Selected extract =>
==*==

Race to Profitability Prompts New Lyft CEO To Curb Company’s Era of Remote Work


Ride-hailing giant Lyft is ending its pandemic-related “fully flexible” work policy after several rounds of layoffs and an ongoing struggle to turn a profit.

Only a day after announcing plans to lay off more than 1,000 workers, Lyft CEO David Risher told employees they would be required to come back into the office at least three days a week. The order reverses a policy the San Francisco-based company implemented roughly a year ago that provided workers the choice of where to live and where to work.

“Things just move faster when you’re face to face,” Risher told the New York Times on Friday. He added that remote work in the tech industry had come at a cost, leading to isolation and eroding culture. “There’s a real feeling of satisfaction that comes from working together at a whiteboard on a problem.”

The new in-person mandate is expected to take effect this fall, a Lyft spokesperson confirmed to CoStar News. The plan would require workers to come in Mondays, Wednesdays and Thursdays — with Tuesdays strongly recommended — beginning after Labor Day. Employees would be able to work remotely for one month of each year, and those who live too far from a company outpost will not be required to relocate.

The decision marks “the first steps in a plan for a flexible model with more regular in-office work,” the Lyft spokesperson said.

Lyft is the latest global tech company to tighten the reins on its remote and hybrid-work policy as the labor market among companies including Meta, Google, Salesforce and Amazon becomes increasingly challenged. Many tech companies have implemented hiring freezes or layoffs to grapple with the sudden slowing from their pandemic-era growth spurts.

Nearly every major tech company have also made deep cuts to their once-vast real estate portfolios, shutting office locations, subleasing unwanted space, terminating prelease agreements and walking away from future investments as they prepare for economic headwinds that analysts say might result in a recession.

For Lyft, those headwinds have pushed its stock price below $10 a share, down from a peak of $78. The company, which is releasing its financial results this week, its expected to once again miss analysts’ expectations, reporting $975 million for the most recent quarter rather than the $1.1 billion investors have been hoping.

The latest round of layoffs, which would cut 26% of its workforce and eliminate about 250 open positions, lands several months after the company let go of roughly 700 employees amid rising inflation and fears of a looming recession.

Last summer Lyft decided to sublease roughly half of its office space at its San Francisco headquarters at 185 Berry St. and elsewhere in Seattle; New York City; and Nashville, Tennessee. The four offices combined span about 615,000 square feet, about 45% of which was put up for grabs.

It isn’t yet clear how the ongoing layoffs and Lyft’s return-to-office policy will coincide to impact its future real estate decisions. Lyft leased space for 71 offices around the world by the end of last year, according to Securities and Exchange Commission filings. The terms for those deals range between as few as two months to as long as 10 years.

The Lyft CEO, which took over late last month, said the in-person policies were an opportunity to have a “cultural reset, particularly around decision-making.”

Lyft employed roughly 4,000 people prior to the latest layoff news.

==*==

Dataset entries
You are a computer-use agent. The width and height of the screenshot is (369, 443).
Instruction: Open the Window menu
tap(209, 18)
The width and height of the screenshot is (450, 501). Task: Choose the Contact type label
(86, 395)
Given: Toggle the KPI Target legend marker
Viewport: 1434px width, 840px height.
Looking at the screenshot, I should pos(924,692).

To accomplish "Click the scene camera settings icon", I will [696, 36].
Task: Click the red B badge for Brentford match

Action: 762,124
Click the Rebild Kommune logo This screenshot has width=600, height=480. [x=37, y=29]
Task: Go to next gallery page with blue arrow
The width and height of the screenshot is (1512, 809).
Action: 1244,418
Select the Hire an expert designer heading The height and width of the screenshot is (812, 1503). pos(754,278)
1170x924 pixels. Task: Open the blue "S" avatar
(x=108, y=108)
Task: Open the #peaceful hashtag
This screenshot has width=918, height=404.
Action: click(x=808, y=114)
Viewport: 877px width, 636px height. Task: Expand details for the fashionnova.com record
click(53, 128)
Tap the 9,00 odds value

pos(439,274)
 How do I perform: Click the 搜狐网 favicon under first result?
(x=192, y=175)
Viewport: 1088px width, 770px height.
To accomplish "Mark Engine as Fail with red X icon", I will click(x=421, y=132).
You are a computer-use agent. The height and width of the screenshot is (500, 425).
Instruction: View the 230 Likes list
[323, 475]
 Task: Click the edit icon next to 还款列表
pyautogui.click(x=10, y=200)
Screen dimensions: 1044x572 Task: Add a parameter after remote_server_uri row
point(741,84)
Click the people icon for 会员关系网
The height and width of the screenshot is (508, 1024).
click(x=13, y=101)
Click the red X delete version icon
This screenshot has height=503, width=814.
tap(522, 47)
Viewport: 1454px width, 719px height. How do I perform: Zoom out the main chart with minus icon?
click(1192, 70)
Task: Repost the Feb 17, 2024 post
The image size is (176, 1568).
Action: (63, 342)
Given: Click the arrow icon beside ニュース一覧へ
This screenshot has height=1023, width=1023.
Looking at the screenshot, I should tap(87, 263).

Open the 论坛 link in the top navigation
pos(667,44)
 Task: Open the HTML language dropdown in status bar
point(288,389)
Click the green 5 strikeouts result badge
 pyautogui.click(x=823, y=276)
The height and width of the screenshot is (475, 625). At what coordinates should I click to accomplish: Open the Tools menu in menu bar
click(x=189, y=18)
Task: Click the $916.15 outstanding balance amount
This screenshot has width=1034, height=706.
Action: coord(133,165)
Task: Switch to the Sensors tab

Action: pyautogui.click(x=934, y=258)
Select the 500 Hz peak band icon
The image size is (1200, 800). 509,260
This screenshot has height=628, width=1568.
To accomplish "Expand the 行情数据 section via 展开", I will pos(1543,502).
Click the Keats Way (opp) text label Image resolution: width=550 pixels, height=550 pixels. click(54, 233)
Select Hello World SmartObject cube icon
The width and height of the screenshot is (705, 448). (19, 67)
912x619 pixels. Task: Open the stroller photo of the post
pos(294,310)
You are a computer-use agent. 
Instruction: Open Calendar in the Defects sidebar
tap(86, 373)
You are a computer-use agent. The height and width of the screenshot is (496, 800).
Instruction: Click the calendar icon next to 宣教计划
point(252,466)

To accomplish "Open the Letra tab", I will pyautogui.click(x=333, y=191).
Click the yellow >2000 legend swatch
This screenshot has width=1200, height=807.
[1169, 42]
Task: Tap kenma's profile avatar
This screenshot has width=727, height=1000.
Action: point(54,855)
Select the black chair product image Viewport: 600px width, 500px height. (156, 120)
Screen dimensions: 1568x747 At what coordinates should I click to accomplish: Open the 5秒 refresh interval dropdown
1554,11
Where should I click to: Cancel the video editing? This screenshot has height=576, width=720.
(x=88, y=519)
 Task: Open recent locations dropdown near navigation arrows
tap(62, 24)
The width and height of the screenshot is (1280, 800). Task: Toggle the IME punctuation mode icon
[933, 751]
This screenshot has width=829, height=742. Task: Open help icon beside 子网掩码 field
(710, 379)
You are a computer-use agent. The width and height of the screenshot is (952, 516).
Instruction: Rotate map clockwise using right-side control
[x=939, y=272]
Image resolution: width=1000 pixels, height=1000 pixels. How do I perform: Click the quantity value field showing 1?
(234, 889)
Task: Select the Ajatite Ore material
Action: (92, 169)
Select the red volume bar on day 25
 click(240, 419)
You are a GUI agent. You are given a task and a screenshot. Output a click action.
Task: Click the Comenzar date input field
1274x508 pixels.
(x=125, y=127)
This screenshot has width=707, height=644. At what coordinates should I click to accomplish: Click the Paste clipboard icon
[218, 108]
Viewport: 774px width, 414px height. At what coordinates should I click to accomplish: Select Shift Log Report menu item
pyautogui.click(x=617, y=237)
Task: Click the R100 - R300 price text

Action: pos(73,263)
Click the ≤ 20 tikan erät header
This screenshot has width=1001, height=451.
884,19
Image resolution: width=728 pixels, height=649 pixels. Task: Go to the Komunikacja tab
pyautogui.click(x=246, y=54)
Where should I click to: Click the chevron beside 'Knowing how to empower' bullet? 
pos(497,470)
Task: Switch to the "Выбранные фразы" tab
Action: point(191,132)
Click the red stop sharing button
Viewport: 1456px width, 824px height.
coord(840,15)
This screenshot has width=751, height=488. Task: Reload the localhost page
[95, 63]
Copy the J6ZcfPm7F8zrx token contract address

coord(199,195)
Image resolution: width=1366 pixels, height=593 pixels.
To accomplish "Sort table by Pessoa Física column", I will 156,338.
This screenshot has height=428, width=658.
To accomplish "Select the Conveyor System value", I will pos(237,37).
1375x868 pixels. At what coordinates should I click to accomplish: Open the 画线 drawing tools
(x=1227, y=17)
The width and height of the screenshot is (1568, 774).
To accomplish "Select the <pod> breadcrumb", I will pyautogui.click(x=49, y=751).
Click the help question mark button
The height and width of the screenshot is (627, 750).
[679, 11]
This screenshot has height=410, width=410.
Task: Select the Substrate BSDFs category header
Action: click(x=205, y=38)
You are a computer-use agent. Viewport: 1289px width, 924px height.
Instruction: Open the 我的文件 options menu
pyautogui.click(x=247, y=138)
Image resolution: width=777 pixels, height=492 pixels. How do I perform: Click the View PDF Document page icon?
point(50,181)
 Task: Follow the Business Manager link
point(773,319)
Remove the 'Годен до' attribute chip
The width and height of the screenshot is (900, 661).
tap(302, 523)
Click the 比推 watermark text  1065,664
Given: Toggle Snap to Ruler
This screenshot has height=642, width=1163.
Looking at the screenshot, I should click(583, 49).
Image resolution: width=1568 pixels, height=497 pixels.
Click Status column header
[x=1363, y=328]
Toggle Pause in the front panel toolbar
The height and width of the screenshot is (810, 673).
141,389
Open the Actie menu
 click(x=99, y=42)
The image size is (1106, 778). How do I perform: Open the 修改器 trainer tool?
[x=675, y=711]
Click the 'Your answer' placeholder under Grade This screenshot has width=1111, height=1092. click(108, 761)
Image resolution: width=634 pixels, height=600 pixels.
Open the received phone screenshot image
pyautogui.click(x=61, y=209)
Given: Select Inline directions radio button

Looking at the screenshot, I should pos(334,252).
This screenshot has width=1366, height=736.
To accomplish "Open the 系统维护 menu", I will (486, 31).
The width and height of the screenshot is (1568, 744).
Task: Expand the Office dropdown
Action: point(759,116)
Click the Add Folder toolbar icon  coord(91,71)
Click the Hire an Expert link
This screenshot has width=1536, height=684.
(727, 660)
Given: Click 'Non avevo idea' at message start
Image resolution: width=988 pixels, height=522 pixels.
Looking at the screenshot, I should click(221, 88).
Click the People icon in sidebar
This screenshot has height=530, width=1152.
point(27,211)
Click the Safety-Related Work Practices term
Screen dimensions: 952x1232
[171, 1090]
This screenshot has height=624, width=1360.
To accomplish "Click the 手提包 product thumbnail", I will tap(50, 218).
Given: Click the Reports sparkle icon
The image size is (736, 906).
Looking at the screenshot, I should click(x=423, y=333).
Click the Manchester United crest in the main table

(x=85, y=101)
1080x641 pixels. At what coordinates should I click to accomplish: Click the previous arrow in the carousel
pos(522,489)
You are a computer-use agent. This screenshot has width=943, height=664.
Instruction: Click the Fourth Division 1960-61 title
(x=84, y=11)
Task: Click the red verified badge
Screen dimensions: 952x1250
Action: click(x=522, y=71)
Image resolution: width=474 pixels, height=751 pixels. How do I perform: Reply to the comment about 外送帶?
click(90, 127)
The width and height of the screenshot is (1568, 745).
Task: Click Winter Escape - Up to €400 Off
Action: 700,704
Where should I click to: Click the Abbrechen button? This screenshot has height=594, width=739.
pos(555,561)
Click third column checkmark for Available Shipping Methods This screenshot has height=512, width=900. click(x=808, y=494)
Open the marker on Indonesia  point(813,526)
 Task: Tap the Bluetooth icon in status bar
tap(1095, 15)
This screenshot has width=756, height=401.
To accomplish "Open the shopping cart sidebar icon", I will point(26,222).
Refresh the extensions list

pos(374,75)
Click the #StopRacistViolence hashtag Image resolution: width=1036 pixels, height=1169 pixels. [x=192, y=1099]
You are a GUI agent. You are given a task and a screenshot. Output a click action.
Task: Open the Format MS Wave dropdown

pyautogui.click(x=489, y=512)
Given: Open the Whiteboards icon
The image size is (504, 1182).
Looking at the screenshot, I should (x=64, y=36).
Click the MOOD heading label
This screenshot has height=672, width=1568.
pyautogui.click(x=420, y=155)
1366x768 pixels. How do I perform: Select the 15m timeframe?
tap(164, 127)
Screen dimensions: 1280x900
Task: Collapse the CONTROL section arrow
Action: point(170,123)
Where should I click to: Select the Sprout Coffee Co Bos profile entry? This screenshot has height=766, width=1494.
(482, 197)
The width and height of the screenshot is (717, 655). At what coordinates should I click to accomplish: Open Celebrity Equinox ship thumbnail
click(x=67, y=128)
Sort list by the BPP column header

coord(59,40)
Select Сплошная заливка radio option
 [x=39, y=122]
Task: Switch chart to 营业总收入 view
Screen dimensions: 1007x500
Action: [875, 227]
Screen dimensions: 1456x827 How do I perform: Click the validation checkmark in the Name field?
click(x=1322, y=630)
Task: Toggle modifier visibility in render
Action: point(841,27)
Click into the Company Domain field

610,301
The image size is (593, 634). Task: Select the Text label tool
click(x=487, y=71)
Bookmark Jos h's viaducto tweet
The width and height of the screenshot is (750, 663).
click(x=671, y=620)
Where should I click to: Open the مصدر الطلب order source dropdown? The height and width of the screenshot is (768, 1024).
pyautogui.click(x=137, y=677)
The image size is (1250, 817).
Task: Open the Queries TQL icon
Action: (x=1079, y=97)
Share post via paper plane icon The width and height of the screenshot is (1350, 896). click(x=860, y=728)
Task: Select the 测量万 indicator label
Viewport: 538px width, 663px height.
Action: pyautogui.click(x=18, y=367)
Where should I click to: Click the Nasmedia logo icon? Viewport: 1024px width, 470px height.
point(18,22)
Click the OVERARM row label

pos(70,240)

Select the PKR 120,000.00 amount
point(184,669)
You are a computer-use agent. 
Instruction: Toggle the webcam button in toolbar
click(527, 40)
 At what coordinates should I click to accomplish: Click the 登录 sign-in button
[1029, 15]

==*==

Exercises =>
a. According to the Lyft article, why does CEO David Risher want employees back in the office?
b. Return the passage from the Lyft article, starting at "Race to Profitability" and ending at "where to work.".

Task-by-task results =>
a. Risher said things move faster when people work face to face, and that remote work in the tech industry had come at a cost by leading to isolation and eroding culture. He also called the in-person policies an opportunity for a "cultural reset, particularly around decision-making."

b.
Race to Profitability Prompts New Lyft CEO To Curb Company’s Era of Remote Work


Ride-hailing giant Lyft is ending its pandemic-related “fully flexible” work policy after several rounds of layoffs and an ongoing struggle to turn a profit.

Only a day after announcing plans to lay off more than 1,000 workers, Lyft CEO David Risher told employees they would be required to come back into the office at least three days a week. The order reverses a policy the San Francisco-based company implemented roughly a year ago that provided workers the choice of where to live and where to work.